Regarding people who are incarcerated, the government’s interest in protecting vulnerable populations strengthens the case for a vaccine mandate for people who work in congregate settings. Patients in healthcare facilities are often more vulnerable to COVID-19 infection and serious illness or death, and the disease appears more likely to spread easily in these contexts and other congregate settings. Thus, it is generally appropriate for hospitals, nursing homes, medical practices, and other healthcare operations to mandate COVID-19 vaccination for staff who interact with patients or the public as part of their regular job duties. Similar considerations apply to staff in prisons, jails, and immigration detention centers where the people who are incarcerated face disproportionate outbreaks and rates of illness and death from COVID-19. People who are incarcerated often lack adequate nutrition, health care, and access to fresh air, sanitizer, and other materials necessary for proper hygiene, and they have very little to no control over their exposure to COVID-19. It’s partially due to such considerations that with regard to staff vaccinations, many corrections systems–like many hospitals and medical providers–have always required staff get annual flu shots, show proof of MMR vaccination, receive tetanus shots, etc., as a condition of employment.
With respect to the people who themselves are incarcerated, the first steps should still be to make the vaccine voluntarily available. Also, the offer of vaccination should be made in a non-coercive fashion.
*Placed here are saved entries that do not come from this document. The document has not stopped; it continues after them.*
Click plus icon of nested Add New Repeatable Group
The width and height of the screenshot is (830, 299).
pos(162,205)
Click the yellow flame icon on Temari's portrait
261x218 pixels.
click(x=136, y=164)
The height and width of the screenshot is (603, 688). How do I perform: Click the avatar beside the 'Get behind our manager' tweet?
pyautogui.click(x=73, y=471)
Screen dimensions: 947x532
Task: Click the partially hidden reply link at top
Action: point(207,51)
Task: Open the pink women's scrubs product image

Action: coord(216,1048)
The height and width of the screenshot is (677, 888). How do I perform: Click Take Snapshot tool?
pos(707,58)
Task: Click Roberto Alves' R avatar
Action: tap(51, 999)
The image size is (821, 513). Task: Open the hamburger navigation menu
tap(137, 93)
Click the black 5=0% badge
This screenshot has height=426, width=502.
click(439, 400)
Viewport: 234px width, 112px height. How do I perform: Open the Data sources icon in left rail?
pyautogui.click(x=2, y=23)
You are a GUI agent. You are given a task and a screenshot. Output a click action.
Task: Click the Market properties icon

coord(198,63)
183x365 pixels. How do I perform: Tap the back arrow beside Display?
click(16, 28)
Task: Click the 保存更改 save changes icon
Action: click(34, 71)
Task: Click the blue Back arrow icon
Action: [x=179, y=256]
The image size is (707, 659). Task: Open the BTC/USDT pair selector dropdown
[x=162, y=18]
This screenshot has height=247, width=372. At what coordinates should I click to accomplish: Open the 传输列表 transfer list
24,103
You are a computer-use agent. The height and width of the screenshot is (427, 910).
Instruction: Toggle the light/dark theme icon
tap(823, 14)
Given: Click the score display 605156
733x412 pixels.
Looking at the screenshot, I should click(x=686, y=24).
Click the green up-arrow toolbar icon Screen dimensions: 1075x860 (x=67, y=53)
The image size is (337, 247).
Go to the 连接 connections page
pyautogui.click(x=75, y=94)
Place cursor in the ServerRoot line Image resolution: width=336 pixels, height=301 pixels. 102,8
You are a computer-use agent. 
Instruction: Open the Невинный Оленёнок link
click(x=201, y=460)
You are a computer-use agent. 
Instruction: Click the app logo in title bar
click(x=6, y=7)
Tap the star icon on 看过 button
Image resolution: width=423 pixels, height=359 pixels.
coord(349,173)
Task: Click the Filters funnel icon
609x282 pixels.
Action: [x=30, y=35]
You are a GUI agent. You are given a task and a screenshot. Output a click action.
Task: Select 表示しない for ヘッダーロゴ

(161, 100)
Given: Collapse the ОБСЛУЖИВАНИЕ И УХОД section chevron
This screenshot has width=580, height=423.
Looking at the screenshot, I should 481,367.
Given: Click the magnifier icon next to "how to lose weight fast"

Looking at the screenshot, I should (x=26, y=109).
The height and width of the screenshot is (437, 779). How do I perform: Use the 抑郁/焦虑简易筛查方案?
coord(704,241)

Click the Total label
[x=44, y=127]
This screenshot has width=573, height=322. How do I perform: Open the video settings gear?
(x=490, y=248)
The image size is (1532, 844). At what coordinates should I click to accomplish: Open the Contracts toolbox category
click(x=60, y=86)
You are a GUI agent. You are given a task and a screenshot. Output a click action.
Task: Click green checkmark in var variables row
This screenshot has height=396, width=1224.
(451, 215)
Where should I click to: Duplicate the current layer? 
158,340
For example, there should be no threatening to put people in solitary confinement, take away their earned good time, prohibit visits, etc., in order to coerce them to accept the vaccine. For people who are incarcerated and who are concerned about the vaccinations, robust efforts should be made to educate them about the benefits and safety of the vaccine using appropriate patient education materials and trusted messengers, such as other formerly incarcerated people, outside doctors, etc. With respect to mandating vaccinations for people who are incarcerated, there should be no across-the-board mandates and there is a stronger justification required because they have no choice but to be in the facility. Enforcing a vaccine mandate in a carceral or other coercive setting poses special challenges. It is important to recognize our country’s shameful history of medical experimentation on people with disabilities, people who are incarcerated, and communities of color. That history is part of why these communities may view vaccine mandates with fear and skepticism and part of why there is a higher burden to overcome.